▸ Your instructions
In the passage below about the dog meat market, set down the stretch from "Most of the" through "and dead eyes." word for word.

Most of the men at the rear of the market wear disheveled, dirty clothes. They sit in a circle on the stone steps of a small building, laughing, shouting, slapping backs. They have an air of confidence, arrogance even — as if they are saying, “This is our territory.” And I can’t help but think back to the stories I have heard of violent gangs marauding the streets in search of dogs. Could these be such men? I take a breath, remind myself to be confident and loose. I walk into the circle.

“I want to buy a dog from a dog meat farmer.”

“Where are you from, boy?” the oldest of them, the clear ringleader, says. He is perhaps 50, with a sullen expression and dead eyes.

“Taiwan, but I travel to China often. My family is from Guangxi. My girlfriend in Taiwan told me to bring her home a dog, and I think it would tickle her to have a dog from the dog meat trade.”

The men look skeptical. The ringleader’s eyebrows furrow.

“There are no dogs here now. You missed them by 20 minutes.”

“What about those two dogs?”

“They’re not ready for slaughter,” another man says.

“Would I be able to buy them?”

“Yes, but it would cost you,” the ringleader says.

“I want a meat dog, though. These dogs don’t look like dog meat dogs.”

“All dogs are meat dogs! It just depends on their personality. If they are friendly or the right breed, we can sell them as pets. But if they are fearful, they are sold for meat.”

▸ Data section
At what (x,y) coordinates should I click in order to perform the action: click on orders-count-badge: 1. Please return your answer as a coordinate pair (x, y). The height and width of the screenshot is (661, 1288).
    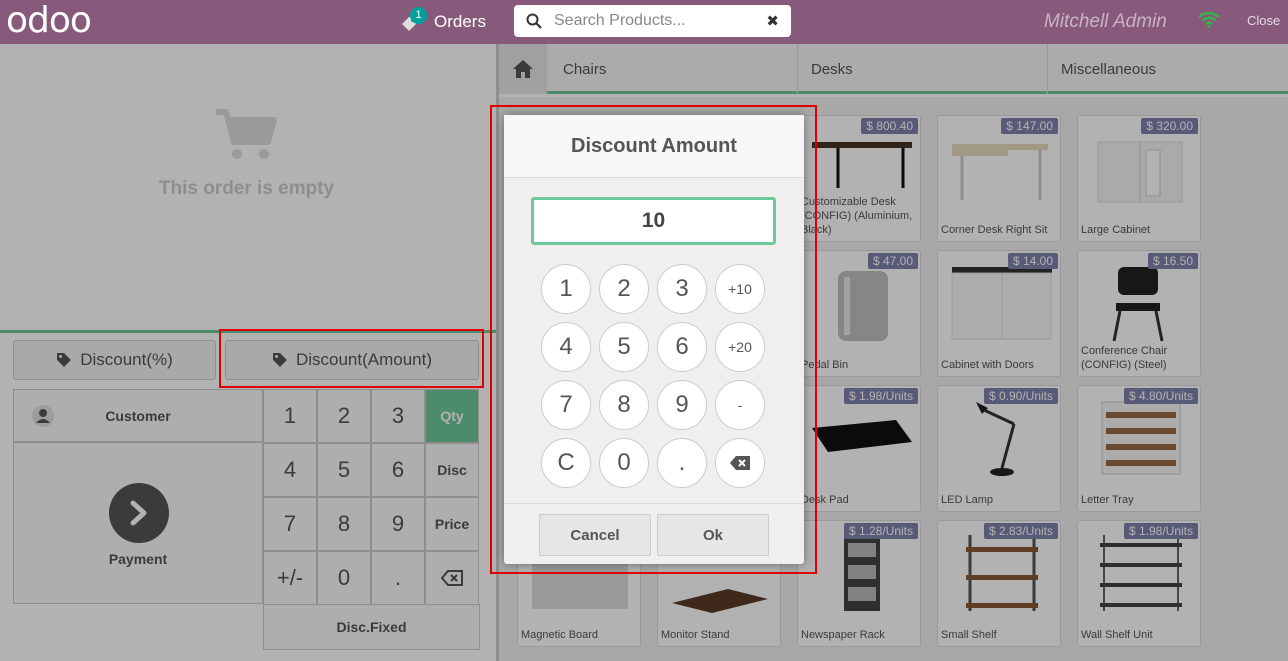
    Looking at the image, I should click on (418, 16).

▸ Written response
Most of the men at the rear of the market wear disheveled, dirty clothes. They sit in a circle on the stone steps of a small building, laughing, shouting, slapping backs. They have an air of confidence, arrogance even — as if they are saying, “This is our territory.” And I can’t help but think back to the stories I have heard of violent gangs marauding the streets in search of dogs. Could these be such men? I take a breath, remind myself to be confident and loose. I walk into the circle.

“I want to buy a dog from a dog meat farmer.”

“Where are you from, boy?” the oldest of them, the clear ringleader, says. He is perhaps 50, with a sullen expression and dead eyes.